• [Excerpted text]
────────────────────────────────────────
[petsc-dev] Thoughts on pushing current CI infrastructure to the next level

Balay, Satish balay at mcs.anl.gov
Thu Apr 25 13:05:13 CDT 2019


And some additional thoughts about jenkins: (issues I don't know how to deal with)

- have a single view of tests per PR. [jenkins provides a machine view - or machine/test view or individual test view]

- ability to restart all the tests for a given PR - or block/disable all tests for a given PR.

Satish


On Thu, 25 Apr 2019, Balay, Satish via petsc-dev wrote:

> On Thu, 25 Apr 2019, Karl Rupp via petsc-dev wrote:
> 
> > Dear PETSc developers,
> > 
> > the current Jenkins server went live last summer. Since then, the stability of
> > master and next has indeed improved. Who would have thought three years ago
> > that `next` is almost as stable as `master`?
> > 
> > However, over the weeks and months some weaknesses of our current continuous
> > integration infrastructure became apparent:
> > 
> > 1.) Still no Jenkins tests on Windows, because the remote execution of a Java
> > application has some issues with Cygwin (which we require for PETSc).
> 
> [on discussions with Jed] - it appears that git-lab ci does not use
> java. Also it mentioned 'ssh' in the list of 'executors' - so that
> might work similar to our current windows setup.
> 
> > 
> > 2.) Jenkins workers every once in a while hang on the target machine (this has
> > been independently observed in a different setting by Jed as well).
> > 
> 
> Yes - this is bad. So one criteria wrt choosing alternatives: how does
> one debug problems with the CI tool.
────────────────────────────────────────
• [Task 1] Copy the records verbatim, starting at the line containing "How do I perform: Open the Application" and ending at the line containing "pos(230,294)".

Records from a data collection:
────────────────────────────────────────
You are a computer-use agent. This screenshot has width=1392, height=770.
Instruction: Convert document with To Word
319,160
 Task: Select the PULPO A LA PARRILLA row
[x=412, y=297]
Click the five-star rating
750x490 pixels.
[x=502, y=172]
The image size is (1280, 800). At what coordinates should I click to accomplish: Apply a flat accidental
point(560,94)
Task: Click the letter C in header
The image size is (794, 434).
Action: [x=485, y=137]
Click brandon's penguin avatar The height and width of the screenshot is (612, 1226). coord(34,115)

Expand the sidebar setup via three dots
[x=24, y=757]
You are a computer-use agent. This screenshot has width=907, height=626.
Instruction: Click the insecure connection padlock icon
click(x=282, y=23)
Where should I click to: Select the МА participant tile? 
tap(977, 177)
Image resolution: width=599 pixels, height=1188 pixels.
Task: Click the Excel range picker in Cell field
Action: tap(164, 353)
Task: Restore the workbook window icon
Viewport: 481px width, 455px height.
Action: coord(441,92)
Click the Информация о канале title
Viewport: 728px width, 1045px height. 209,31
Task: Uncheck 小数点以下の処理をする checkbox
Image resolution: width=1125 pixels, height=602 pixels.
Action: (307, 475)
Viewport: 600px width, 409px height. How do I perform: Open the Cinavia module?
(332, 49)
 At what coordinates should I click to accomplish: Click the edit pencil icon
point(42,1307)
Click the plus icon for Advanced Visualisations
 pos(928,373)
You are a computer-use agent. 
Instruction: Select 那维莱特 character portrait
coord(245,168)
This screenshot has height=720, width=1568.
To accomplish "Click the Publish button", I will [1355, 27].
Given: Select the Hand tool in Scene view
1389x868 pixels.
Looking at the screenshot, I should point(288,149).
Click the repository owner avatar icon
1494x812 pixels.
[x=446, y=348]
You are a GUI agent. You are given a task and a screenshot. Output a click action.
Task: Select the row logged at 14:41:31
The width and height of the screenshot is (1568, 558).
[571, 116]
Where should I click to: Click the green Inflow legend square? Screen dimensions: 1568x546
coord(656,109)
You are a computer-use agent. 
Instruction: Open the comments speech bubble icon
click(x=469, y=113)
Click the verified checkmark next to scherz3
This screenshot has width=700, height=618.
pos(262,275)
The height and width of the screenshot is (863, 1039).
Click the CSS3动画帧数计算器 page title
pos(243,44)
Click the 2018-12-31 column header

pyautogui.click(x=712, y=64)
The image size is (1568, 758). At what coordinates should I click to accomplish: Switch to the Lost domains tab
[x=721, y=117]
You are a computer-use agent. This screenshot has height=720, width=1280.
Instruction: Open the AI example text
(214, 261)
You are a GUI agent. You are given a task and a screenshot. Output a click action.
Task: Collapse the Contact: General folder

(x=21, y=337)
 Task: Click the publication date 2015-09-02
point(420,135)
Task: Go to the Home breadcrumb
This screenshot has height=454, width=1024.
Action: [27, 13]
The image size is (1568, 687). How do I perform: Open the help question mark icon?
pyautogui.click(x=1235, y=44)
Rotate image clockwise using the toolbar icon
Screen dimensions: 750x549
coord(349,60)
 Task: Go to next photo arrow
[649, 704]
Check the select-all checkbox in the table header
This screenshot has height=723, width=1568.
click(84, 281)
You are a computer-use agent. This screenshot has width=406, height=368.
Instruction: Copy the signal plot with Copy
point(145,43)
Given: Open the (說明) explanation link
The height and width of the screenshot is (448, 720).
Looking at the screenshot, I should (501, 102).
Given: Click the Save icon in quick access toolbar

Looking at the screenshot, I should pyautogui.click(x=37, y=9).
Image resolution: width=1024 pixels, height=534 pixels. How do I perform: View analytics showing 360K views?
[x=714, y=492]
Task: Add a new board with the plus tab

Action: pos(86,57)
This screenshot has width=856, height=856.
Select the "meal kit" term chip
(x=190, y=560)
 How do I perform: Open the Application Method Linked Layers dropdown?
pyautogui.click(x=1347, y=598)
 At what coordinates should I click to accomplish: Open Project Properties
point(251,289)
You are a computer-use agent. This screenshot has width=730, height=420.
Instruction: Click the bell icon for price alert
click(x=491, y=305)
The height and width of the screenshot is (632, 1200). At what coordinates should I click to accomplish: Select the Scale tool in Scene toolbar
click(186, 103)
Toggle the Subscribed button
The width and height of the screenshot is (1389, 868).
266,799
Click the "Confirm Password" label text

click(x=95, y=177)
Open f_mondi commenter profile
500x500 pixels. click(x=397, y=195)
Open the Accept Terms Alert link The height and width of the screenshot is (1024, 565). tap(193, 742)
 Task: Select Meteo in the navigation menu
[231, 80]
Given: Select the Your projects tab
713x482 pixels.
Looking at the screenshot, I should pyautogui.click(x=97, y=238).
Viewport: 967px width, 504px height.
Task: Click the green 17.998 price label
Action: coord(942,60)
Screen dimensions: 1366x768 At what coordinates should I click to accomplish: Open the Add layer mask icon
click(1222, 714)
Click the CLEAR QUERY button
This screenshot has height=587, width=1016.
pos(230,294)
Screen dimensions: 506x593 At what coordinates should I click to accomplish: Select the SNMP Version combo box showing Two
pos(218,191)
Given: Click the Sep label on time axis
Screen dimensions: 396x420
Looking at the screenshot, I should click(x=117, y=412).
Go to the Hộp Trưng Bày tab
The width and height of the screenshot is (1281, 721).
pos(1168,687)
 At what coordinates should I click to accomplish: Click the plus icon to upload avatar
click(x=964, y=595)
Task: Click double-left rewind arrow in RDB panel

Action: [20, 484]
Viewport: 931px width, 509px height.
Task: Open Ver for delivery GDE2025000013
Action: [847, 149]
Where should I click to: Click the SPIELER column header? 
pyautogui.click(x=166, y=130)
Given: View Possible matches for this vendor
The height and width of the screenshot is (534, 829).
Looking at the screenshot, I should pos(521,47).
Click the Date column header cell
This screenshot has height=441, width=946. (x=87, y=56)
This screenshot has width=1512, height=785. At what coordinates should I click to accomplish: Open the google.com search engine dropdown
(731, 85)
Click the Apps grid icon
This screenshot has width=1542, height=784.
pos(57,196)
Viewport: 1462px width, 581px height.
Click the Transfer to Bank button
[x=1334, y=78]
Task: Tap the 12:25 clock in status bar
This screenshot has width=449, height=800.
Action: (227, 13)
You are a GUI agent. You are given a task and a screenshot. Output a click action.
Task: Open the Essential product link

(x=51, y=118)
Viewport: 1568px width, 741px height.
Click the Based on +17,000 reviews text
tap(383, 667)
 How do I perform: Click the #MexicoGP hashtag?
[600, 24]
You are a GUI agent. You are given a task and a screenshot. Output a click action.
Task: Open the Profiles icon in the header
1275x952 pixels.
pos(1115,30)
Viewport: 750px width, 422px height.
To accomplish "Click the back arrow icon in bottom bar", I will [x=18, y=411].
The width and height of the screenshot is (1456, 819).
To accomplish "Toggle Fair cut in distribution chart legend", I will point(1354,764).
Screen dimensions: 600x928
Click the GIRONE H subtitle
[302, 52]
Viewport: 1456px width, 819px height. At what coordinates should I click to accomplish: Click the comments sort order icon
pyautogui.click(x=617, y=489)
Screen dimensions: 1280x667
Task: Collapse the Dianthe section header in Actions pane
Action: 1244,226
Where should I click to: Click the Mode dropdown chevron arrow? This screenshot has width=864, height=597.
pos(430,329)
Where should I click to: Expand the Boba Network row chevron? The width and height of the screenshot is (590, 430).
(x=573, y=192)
────────────────────────────────────────
• [Task 2] In the mailing list message about CI infrastructure, why are there still no Jenkins tests on Windows?

• [Finished answer 1]
 How do I perform: Open the Application Method Linked Layers dropdown?
pyautogui.click(x=1347, y=598)
 At what coordinates should I click to accomplish: Open Project Properties
point(251,289)
You are a computer-use agent. This screenshot has width=730, height=420.
Instruction: Click the bell icon for price alert
click(x=491, y=305)
The height and width of the screenshot is (632, 1200). At what coordinates should I click to accomplish: Select the Scale tool in Scene toolbar
click(186, 103)
Toggle the Subscribed button
The width and height of the screenshot is (1389, 868).
266,799
Click the "Confirm Password" label text

click(x=95, y=177)
Open f_mondi commenter profile
500x500 pixels. click(x=397, y=195)
Open the Accept Terms Alert link The height and width of the screenshot is (1024, 565). tap(193, 742)
 Task: Select Meteo in the navigation menu
[231, 80]
Given: Select the Your projects tab
713x482 pixels.
Looking at the screenshot, I should pyautogui.click(x=97, y=238).
Viewport: 967px width, 504px height.
Task: Click the green 17.998 price label
Action: coord(942,60)
Screen dimensions: 1366x768 At what coordinates should I click to accomplish: Open the Add layer mask icon
click(1222, 714)
Click the CLEAR QUERY button
This screenshot has height=587, width=1016.
pos(230,294)

• [Finished answer 2] Remote execution of a Java application has issues with Cygwin, which PETSc requires.